The challenge, of course, is to strike the right balance. While it is desirable for all students to feel as though their opinions have merit, an idyllic, tension-free conversation where everyone simply yields to one another, or agrees to agree for the sake of being civil, is not desired either. The goal is to have discussion where there is some give-and- take, where there is some “tension” in which certain basic assumptions are challenged and certain viewpoints probed.
In order to ensure that deliberative dialogues have this delicate balance (of give-and-take and yielding and tension), students should be taught to ask questions that (Brookfield and Preskill, 2005, 85-7):
- Ask for more evidence
- Ask for clarification
- Are open-ended
- Link or extend
Skilled questioning encourages other students to express their thoughts in a more coherent manner. As a general rule, leading questions should not be asked in deliberative dialogues; in other words, students should not ask questions for which there is an intended answer. Instead, linking or extending questions enable an environment “in which new insights emerge from prior contributions of group members; linking or extensions questions actively engage students in building on one another’s response questions.” (Brookfield and Preskill, 2005, 87)
Deliberative dialogues work best when opinions are backed with evidence, so students should develop the habit of forming questions that elicit more evidence. The “Deliberative Dialogue Prep Worksheets,” that students generated while researching the topic in Step Three: Investigate, can be very useful because they allow students to refer directly back to the materials they studied in order to provide additional evidence. Because of this, it is critical for students to come to the deliberative dialogue with very detailed and complete “Deliberative Dialogue Prep Worksheets.”

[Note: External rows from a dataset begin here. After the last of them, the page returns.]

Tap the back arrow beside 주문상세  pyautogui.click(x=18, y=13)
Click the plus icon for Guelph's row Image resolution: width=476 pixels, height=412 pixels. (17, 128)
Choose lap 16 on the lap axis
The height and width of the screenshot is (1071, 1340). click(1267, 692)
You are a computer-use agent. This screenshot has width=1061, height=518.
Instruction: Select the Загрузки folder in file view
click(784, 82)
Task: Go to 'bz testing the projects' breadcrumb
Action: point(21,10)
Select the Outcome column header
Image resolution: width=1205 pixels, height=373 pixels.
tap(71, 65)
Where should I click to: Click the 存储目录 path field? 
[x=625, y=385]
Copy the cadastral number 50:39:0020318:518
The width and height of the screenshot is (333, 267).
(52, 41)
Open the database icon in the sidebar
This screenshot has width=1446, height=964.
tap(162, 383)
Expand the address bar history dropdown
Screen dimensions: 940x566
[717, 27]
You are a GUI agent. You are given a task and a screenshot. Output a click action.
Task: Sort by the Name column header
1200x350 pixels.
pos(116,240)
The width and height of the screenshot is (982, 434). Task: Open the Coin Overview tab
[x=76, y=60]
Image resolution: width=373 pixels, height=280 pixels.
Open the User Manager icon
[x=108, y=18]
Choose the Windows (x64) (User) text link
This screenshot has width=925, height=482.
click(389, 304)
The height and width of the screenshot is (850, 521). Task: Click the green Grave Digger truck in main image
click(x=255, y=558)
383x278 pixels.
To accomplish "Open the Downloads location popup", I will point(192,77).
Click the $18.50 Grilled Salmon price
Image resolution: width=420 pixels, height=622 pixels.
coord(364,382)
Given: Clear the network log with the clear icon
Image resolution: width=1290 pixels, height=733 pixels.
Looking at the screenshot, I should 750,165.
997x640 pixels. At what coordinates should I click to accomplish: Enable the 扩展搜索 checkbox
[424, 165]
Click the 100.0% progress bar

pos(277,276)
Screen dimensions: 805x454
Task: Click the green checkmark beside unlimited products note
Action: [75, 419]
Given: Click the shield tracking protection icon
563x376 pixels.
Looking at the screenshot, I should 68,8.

The second impediment, an overly assertive teacher, can also obstruct open discussion and effective deliberation by not allowing the deliberation to be the students’ forum. This part of process needs to be the exclusive domain of the students. The teacher played an integral part by creating the deliberation questions, as well as guiding the students through the investigative stage. Now it is time for the teacher to cede the process to the students, trusting that (by virtue of their preparation) the students can deliberate on their own. While the students are deliberating, the teacher should avoid the urge to step in, remembering that:
Whatever the preparation for class is, it will probably not go exactly as planned. This is where the need for the teacher to let go and have some confidence arises. With a little patience we find that often the students will ask the right question, or develop questions along thoughtful and interesting lines. These may not be the questions or topics that the teacher had planned, but if the discussion is on topic and driven by the students then they are getting something out of it and learning the material. And the teacher has to let go. Silences, feared and dreaded by most teachers new to this pedagogy, are quite often nothing more than a moment in time when the students are all thinking, and if the teacher were to rush and fill the silence the students will become dependent on this and effectively be "let off the hook.” (Smith & Foley, 2009, p. 484)
A good way for the teacher to avoid getting overly involved is to set up the room so that the students are physically central, with six to eight student desks in a circle in the center of the room and the remaining student desks in a larger outer circle around them (this is sometimes called a fishbowl). In this way, the focal point of the classroom becomes the deliberative dialogue. The teacher sits inconspicuously in the outer circle with responsibilities limited to reminding the students of the guidelines prior to each unique deliberation and during the deliberation as necessary, restating the deliberative question being considered by each group, assessing each student’s participation, and choosing an appropriate time to end each deliberation. The key point is, once a deliberation has started, the teacher should not have to say anything in the conversation because it should be all student-generated.
Another task the teacher will need to attend to is keeping the students in the outer circle engaged while the students in the inner circle are deliberating. The teacher could have them fill out a “Fact, Question, and Response Worksheet,” generate conversation webs that track who talks during the discussion, or incorporate a “prompter’s chair” by placing an empty chair in the inner circle and allowing one student at a time from the outer circle to sit in it temporarily and ask a question or bring up a point that she/he feels should addressed (see Guidelines: Prompter’s Chair handout below).
Reference
Smith, L.A., & Foley, M. (2009). Education Partners in a Human Enterprise: Harkness Teaching in the History Classroom. The History Teacher, 42(4), 477-496.